Various embodiments have been described. These and other embodiments are within the scope of the following claims.
Claims
1. A video decoding method comprising:
- generating multiplex layer data units containing video data based on physical layer data units;
- embedding a boundary marker in the multiplex layer data units to indicate a boundary between the physical layer data units;
- demultiplexing the multiplex layer data units to generate a video data frame; and
- associating a detected decoding error with a segment of the video data frame using the boundary markers.
2. The method of claim 1, wherein the boundary marker identifies a start of a lost physical layer data unit.
3. The method of claim 1, wherein embedding a boundary marker includes embedding a plurality of the boundary markers to identify boundaries between a plurality of the physical layer data units.
4. The method of claim 1, wherein the video data frame includes macroblocks of video data, the method further comprising concealing macroblocks within the segment of the video data frame.
5. The method of claim 1, wherein the video data frame includes resynchronization markers, the method further comprising concealing macroblocks within the segment of the video data frame and macroblocks up to a next one of the resynchronization markers following the detected decoding error in the video data frame.
6. The method of claim 1, further comprising demultiplexing the multiplex layer data units to generate adaptation layer data units, and generating the video data frame based on the adaptation layer data units.
7. The method of claim 1, further comprising receiving the physical layer data units via wireless communication.
8. The method of claim 1, further comprising demultiplexing the multiplex layer units according to the ITU H.223 multiplexing/demultiplexing protocol.
9. The method of claim 1, further comprising demultiplexing the multiplex layer units according to the RTP/UDP/IP multiplexing/demultiplexing protocol.
10. The method of claim 1, wherein the video data frame includes macroblocks of video data conforming to the MPEG-4 standard.
11. The method of claim 1, wherein the video data frame includes macroblocks of video data conforming to one of the ITU H.263, ITU H.264 and MPEG-2 protocols.
12. The method of claim 1, wherein the physical layer data units include W-CDMA radio link control packet data units (RLC PDUs).
13. The method of claim 12, wherein the multiplex layer data units conform to the H.223 multiplexing/demultiplexing protocol.
14. The method of claim 1, wherein the physical layer data units include CDMA2000 1× radio link protocol packet data units (RLP PDUs), CDMA2000 1× EV-DO RLP PDUs, or CDMA2000 EV-DV RLP PDUs.
15. The method of claim 1, wherein the multiplex layer data units conform to the RTP/UDP/IP multiplexing/demultiplexing protocol.
16. The method of claim 1, wherein the physical layer data units include audio and video data, and embedding boundary markers includes embedding boundary markers in the multiplex layer data units to indicate boundaries between video information in the physical layer data units.
17. A video decoding system comprising:
- a demultiplexing engine to generate multiplex layer data units containing video data based on physical layer data units, and demultiplex the multiplex layer data units;
- a boundary generator to embed a boundary marker in the multiplex layer data units to indicate a boundary between the physical layer data units; and
- a video decoding engine to decode a video data frame containing the video data, and associate a detected decoding error with a segment of the video data frame using the boundary markers.

**Problems and tasks**
a - According to claim 2 of the video decoding claims, what does the boundary marker identify?
b - Translate this sentence from the video decoding claims into Spanish: "These and other embodiments are within the scope of the following claims."
c - Retype the stretch of the video decoding claims from "3. The method of claim 1, wherein" through "in the video data frame.".
Answer using only the video decoding claims.

**Dataset content**
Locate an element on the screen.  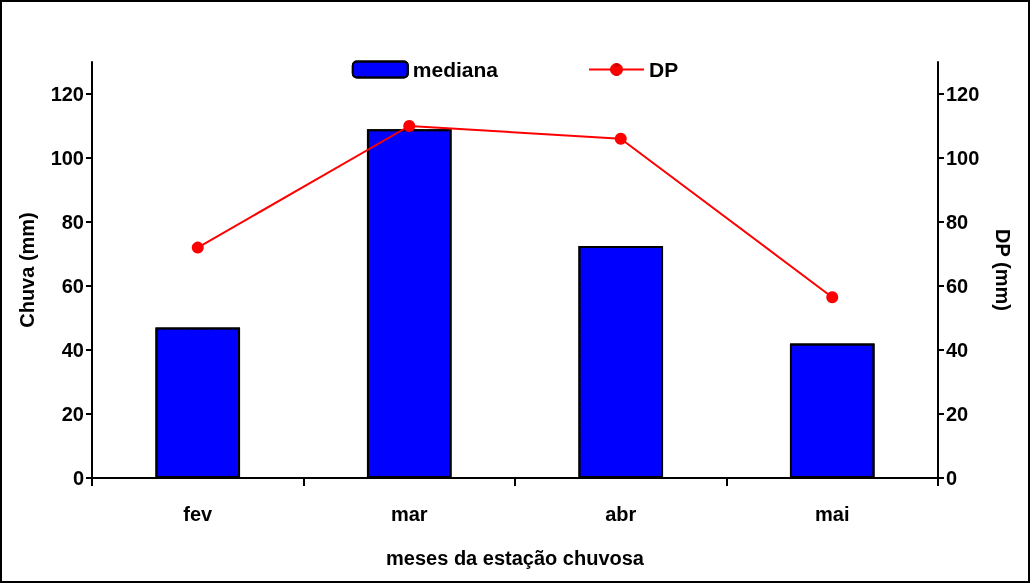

**Outputs for the tasks**
a - The start of a lost physical layer data unit.

b - Estas y otras realizaciones están dentro del alcance de las siguientes reivindicaciones.

c -
3. The method of claim 1, wherein embedding a boundary marker includes embedding a plurality of the boundary markers to identify boundaries between a plurality of the physical layer data units.
4. The method of claim 1, wherein the video data frame includes macroblocks of video data, the method further comprising concealing macroblocks within the segment of the video data frame.
5. The method of claim 1, wherein the video data frame includes resynchronization markers, the method further comprising concealing macroblocks within the segment of the video data frame and macroblocks up to a next one of the resynchronization markers following the detected decoding error in the video data frame.